Contact: Mark Fontecchio

Active Power, which produces flywheel-based uninterruptible power systems (UPS) for datacenters, is seeking a buyer. In conjunction with a dismal Q2 earnings release, Active Power announced that its board is reviewing “strategic and financial alternatives” that could include new investors, pivoting to a different business or selling the company. However, based on its own financial performance as well as previous transactions in this niche market, any deal would be a tough sell for Active Power. It currently sports a market cap of just $9.5m, having lost about two-thirds of its value so far this year.

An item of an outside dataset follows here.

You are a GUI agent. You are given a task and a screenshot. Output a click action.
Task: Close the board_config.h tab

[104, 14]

The stock’s slump has mirrored the company’s declining financial performance. In the first half of 2016, Active Power’s revenue has plummeted 45% year over year to just $16.4m. More alarmingly, losses more than tripled to $5.7m, leaving it with only about half as much cash as it had two years ago. While large orders for backup power systems can significantly affect short-term results, the company’s financial performance over the past year shows uninterrupted red ink and a dipping top line.

Active Power says deferred deliveries and delayed orders were cause for the decline. This is just the latest indication that flywheel-based UPS are not yet widely accepted. Despite their smaller footprint and longer lifetime, there is a combination of resistance ‎to change in the datacenter industry, a fear of shorter ride-through times compared with batteries, lower availability in the channel, and the fact that financial prudence is still rather new to datacenter operations. Further, the smaller flywheel-based UPS vendors have been at a competitive disadvantage as they have gone against giant battery UPS sellers such as Schneider Electric and Emerson Network Power.

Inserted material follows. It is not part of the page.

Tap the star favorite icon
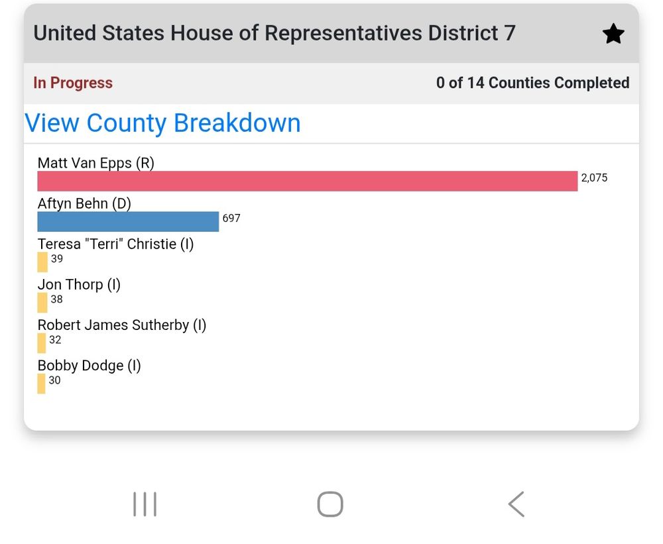Screen dimensions: 663x544 click(x=613, y=34)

The difficulties around selling flywheel UPS have already pushed two small companies into what appear to be distressed deals. Pentadyne’s disintegrating sales led the company to divest its manufacturing business in 2010 to Phillips Service Industries, a government contractor that was one of its customers. It was rebranded and now sells as POWERTHRU. Meanwhile, in 2014 Vycon sold to and is now a subsidiary of Calnetix, which makes generators and other power systems in and out of the datacenter.

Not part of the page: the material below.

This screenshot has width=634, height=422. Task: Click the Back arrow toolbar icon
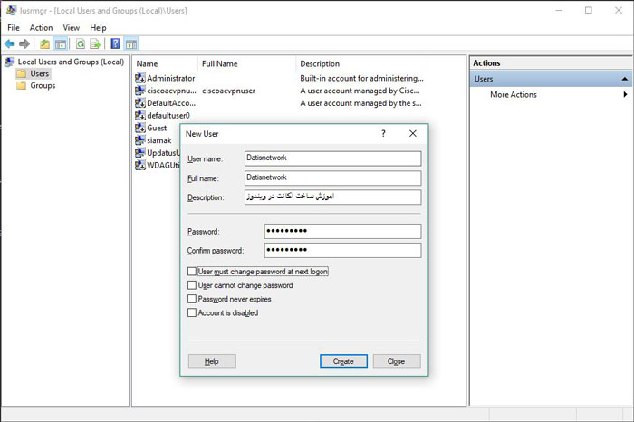(9, 43)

As for who might acquire Active Power, we struggle to come up with many buyers. Private equity firms might view the company’s offering as ‘tried and failed’ and it could also be suffering from pitch fatigue as it’s been in the market for about 20 years without a breakthrough. Major industry players such as Schneider Electric’s IT division, Emerson Network Power and Eaton might have even less appetite, as Active Power’s flywheel competes head-on with battery UPS. We see two potential avenues for Active Power to pursue beyond datacenters: generator manufacturers and vendors with a focus on micro-grids.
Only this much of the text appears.